The Musée d’Orsay is by my estimation the most glorious adaptive use in the world. The conversion of a former train station – the Gare d’Orsay – into the museum for Parisian Art of the period between the Louvre and the Pompidou, which is primarily Impressionism – was completed in 1986 when I was in graduate school. The architect, an Italian woman, Gae Aulenti, came to Columbia to speak. I worked as a student assistant on our lecture series and met all the speakers (many, the starchitects of their time before that term existed) including Ms. Aulenti. As a young architect and historic preservation student, meeting an international woman architect who had just completed one of the grand projects of our era, I was star struck. I’ve always wanted to visit it, even though most of the photos I saw did not really do it justice. I’m happy to report that it did not disappoint.

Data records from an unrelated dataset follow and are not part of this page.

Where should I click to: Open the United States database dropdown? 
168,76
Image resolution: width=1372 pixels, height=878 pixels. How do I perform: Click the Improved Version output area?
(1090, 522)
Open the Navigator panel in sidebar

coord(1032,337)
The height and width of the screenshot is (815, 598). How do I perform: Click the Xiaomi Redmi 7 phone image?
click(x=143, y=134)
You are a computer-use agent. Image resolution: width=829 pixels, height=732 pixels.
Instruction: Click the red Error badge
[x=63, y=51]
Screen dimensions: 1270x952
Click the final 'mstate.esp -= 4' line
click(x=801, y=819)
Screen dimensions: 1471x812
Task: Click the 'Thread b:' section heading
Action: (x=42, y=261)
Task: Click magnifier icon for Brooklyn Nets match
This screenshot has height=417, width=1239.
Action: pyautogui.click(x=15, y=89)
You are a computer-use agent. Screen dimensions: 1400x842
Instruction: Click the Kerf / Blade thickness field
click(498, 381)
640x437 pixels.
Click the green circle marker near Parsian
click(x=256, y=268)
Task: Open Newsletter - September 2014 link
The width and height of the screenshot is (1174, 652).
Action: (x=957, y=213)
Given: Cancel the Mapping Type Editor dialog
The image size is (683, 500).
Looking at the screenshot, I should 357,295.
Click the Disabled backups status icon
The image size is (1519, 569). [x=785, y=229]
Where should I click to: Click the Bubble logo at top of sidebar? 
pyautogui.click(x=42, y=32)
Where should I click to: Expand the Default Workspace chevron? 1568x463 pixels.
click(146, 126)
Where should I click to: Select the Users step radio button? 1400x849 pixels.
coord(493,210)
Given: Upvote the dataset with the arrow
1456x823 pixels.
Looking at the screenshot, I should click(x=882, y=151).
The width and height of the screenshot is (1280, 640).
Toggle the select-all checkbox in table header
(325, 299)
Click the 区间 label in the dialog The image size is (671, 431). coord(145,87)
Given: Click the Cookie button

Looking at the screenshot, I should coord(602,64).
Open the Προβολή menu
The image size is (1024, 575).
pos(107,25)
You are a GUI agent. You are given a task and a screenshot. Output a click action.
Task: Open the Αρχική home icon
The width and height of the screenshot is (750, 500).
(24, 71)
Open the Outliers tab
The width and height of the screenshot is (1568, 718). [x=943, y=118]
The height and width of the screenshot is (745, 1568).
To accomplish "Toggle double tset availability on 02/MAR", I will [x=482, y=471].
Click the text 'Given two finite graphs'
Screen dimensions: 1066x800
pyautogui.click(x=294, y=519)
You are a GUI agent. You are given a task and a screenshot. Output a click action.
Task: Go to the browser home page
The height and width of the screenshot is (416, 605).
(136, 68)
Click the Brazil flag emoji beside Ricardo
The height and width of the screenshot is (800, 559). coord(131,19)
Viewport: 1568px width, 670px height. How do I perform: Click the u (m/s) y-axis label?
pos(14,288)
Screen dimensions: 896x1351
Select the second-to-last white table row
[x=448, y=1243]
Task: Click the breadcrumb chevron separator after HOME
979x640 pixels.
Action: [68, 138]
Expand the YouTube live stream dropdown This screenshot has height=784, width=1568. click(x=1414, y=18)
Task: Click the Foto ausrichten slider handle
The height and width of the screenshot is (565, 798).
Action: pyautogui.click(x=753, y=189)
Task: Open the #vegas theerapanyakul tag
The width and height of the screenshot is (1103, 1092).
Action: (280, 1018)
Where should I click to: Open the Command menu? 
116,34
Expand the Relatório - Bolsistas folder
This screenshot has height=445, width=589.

The remaking of this monumental train station on the Left Bank overlooking the Seine and the Louvre, which was opened in 1900 to serve trains for the 1900 World Fair, created a cultural link between the Hotel de Invalides and Eiffel Tower and the Tuileries and the Louvre. As early as 1961 plans were announced to raze the station and build a hotel, that even Le Corbusier competed for. Fortunately, those plans went nowhere and in 1973 the building was put on the supplementary list of Historic Monuments and finally listed in 1978. One year later a group of three young architects was hired to renovate the building into a museum (ACT Architecture – Pierre Colboc, Renaud Bardon, Jean-Paul Phillippon.) Gae Aulenti was hired to plan the interior. The project floundered in financial uncertainty until Mitterrand was elected President in 1981 and immediately tripled its budget, allowing the project to proceed.
Light, Polychromy and Cast Iron
New walkways and walls were boldly and seamlessly inserted into the grand concourse of cast iron. Although built in 1900 originally when iron and steel were the material of choice, due to its location in the heart of historic Paris, it was determined that the exterior would need to be out of the more traditional stone and wrap around the modern, utilitarian iron structure. In the adaptation, original architect Victor Laloux’s cast iron columns and girders and stucco decoration were respected and restored, with the new structures leaving the historic readily apparent. Gae Aulenti designed a powerful new architecture for the interior, which could stand up to the immense volume of the concourse’s nave yet still harmonize with all the rooms. Basically, small stand-alone modern and clean structures were inserted into the nave, reading as separate “buildings” without damaging the openness of the grand space. Aulenti chose a pinkish flashed limestone for the new walls and green and yellow polychromy for the historic features – easily distinguishing the new from the old.
Sculpture occupies the ground floor of the concourse allowing the light to filter down from the domed skylights, while the paintings are located within the smaller rooms in the new structures. The grand clocks of the station remain as sculptures in their own right.
Paris – Where Two Churches Receive More visitors Than the Louvre or the Eiffel Tower
The Musée d’Orsay is the sixth most visited monument/museum in Paris where the most famous attractions include Notre-Dame de Paris, Basilique du Sacré-Cœur, the Louvre, the Eiffel Tower, the Pompidou Centre, Musée d’Orsay, Champs-Élysées, and the Arc de Triomphe.
With over 40 million tourists per year, Paris is the third most visited city in the world after Orlando and New York City, which is in some respects incredibly depressing. (Really, more people want to see DisneyWorld than the Empire State Building or Eiffel Tower?!) It is however, the first by international visitors (with about 17 million in city proper). The city and its region contain 3,800 historical monuments and four UNESCO World Heritage Sites.
Museums & Monuments are the Rock Stars of Attractions in Paris
Every place we went, the lines wrapped around the streets and this was off-season! It was encouraging to see so many people visiting museums, when American critics are often sounding the death knell for museums. I was nearly trampled by some elderly visitors, one in a wheelchair, trying to find the Cezanne exhibit at the Pompidou Center. We got the last table at the Musee Rodin café for lunch and almost feared for our lives from those who came after us!
Celebrating One Year
This week is the one year anniversary of my firm, BAC/Architecture + Planning, PLLC. In honor of that, I have written a blog a day for the five days of this week. I’m hoping that if I get into the habit of writing daily it might just stick! Thank you to all my readers, clients and colleagues for making this past year so wonderful and memorable.